Pull out every line of the records below that contains the string "pixels", and copy each one in full in the order it appears.

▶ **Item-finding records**

◇ ◇ ◇

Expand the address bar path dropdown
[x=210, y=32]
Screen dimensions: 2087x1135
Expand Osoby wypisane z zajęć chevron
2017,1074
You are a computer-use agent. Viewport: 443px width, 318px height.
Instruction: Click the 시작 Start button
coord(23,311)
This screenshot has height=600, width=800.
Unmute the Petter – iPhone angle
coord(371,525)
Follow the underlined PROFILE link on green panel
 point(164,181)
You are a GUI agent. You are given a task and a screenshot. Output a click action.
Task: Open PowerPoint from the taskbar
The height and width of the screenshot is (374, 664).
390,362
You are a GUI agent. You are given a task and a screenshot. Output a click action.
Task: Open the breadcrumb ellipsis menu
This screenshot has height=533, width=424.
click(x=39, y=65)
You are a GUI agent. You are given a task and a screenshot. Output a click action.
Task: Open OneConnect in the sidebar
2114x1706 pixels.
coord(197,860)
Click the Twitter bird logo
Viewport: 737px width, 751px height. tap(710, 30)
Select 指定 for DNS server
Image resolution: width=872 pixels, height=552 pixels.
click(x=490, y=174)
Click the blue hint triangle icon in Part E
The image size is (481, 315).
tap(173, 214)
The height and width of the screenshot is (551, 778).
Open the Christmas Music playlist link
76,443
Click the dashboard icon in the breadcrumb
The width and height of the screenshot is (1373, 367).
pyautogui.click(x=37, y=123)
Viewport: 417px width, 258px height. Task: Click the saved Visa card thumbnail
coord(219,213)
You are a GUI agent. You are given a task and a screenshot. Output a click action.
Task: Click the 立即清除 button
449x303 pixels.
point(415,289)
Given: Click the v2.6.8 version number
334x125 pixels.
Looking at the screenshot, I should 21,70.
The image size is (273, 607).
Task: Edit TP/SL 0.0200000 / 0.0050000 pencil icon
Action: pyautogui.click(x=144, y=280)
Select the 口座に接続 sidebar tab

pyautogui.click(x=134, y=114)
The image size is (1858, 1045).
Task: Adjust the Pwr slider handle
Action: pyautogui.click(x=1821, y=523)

◇ ◇ ◇

▶ **Answer to this task**
2114x1706 pixels.
Image resolution: width=872 pixels, height=552 pixels.
449x303 pixels.
334x125 pixels.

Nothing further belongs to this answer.